◆ **About this task**: Reproduce every one of the rows below verbatim, line for line.

BEGIN Data in this exercise

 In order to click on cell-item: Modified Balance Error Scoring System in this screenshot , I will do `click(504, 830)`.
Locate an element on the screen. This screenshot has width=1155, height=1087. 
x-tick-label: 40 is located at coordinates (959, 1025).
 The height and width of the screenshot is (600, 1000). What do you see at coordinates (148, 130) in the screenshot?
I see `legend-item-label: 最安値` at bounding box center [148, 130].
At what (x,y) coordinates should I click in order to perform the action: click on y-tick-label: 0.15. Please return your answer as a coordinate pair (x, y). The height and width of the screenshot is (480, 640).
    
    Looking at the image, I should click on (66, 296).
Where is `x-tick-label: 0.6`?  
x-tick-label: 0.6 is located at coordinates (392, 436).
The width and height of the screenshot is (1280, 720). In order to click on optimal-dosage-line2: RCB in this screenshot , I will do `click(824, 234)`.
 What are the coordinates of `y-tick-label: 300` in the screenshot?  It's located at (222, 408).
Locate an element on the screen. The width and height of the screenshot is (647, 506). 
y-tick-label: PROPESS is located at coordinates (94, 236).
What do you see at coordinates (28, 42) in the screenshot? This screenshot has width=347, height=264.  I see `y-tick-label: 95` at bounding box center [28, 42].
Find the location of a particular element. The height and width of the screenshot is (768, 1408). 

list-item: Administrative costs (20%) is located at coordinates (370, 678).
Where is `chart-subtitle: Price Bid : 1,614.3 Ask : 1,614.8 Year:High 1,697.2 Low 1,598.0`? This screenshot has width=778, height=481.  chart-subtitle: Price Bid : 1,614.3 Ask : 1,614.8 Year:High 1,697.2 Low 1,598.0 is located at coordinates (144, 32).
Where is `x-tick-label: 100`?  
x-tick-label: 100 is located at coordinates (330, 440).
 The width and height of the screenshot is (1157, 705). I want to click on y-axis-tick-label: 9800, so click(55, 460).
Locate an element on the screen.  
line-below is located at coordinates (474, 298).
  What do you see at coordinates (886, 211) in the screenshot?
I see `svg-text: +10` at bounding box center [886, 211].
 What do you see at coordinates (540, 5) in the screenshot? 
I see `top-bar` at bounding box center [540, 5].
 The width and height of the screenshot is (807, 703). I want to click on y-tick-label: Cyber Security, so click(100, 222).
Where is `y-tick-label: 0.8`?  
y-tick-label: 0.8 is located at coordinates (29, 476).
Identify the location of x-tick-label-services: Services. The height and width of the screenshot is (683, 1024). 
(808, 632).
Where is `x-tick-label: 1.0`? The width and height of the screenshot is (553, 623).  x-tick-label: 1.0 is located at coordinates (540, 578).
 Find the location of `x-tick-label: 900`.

END Data in this exercise

◆ **Result for this task**:
 In order to click on cell-item: Modified Balance Error Scoring System in this screenshot , I will do `click(504, 830)`.
Locate an element on the screen. This screenshot has width=1155, height=1087. 
x-tick-label: 40 is located at coordinates (959, 1025).
 The height and width of the screenshot is (600, 1000). What do you see at coordinates (148, 130) in the screenshot?
I see `legend-item-label: 最安値` at bounding box center [148, 130].
At what (x,y) coordinates should I click in order to perform the action: click on y-tick-label: 0.15. Please return your answer as a coordinate pair (x, y). The height and width of the screenshot is (480, 640).
    
    Looking at the image, I should click on (66, 296).
Where is `x-tick-label: 0.6`?  
x-tick-label: 0.6 is located at coordinates (392, 436).
The width and height of the screenshot is (1280, 720). In order to click on optimal-dosage-line2: RCB in this screenshot , I will do `click(824, 234)`.
 What are the coordinates of `y-tick-label: 300` in the screenshot?  It's located at (222, 408).
Locate an element on the screen. The width and height of the screenshot is (647, 506). 
y-tick-label: PROPESS is located at coordinates (94, 236).
What do you see at coordinates (28, 42) in the screenshot? This screenshot has width=347, height=264.  I see `y-tick-label: 95` at bounding box center [28, 42].
Find the location of a particular element. The height and width of the screenshot is (768, 1408). 

list-item: Administrative costs (20%) is located at coordinates (370, 678).
Where is `chart-subtitle: Price Bid : 1,614.3 Ask : 1,614.8 Year:High 1,697.2 Low 1,598.0`? This screenshot has width=778, height=481.  chart-subtitle: Price Bid : 1,614.3 Ask : 1,614.8 Year:High 1,697.2 Low 1,598.0 is located at coordinates (144, 32).
Where is `x-tick-label: 100`?  
x-tick-label: 100 is located at coordinates (330, 440).
 The width and height of the screenshot is (1157, 705). I want to click on y-axis-tick-label: 9800, so click(55, 460).
Locate an element on the screen.  
line-below is located at coordinates (474, 298).
  What do you see at coordinates (886, 211) in the screenshot?
I see `svg-text: +10` at bounding box center [886, 211].
 What do you see at coordinates (540, 5) in the screenshot? 
I see `top-bar` at bounding box center [540, 5].
 The width and height of the screenshot is (807, 703). I want to click on y-tick-label: Cyber Security, so click(100, 222).
Where is `y-tick-label: 0.8`?  
y-tick-label: 0.8 is located at coordinates (29, 476).
Identify the location of x-tick-label-services: Services. The height and width of the screenshot is (683, 1024). 
(808, 632).
Where is `x-tick-label: 1.0`? The width and height of the screenshot is (553, 623).  x-tick-label: 1.0 is located at coordinates (540, 578).
 Find the location of `x-tick-label: 900`.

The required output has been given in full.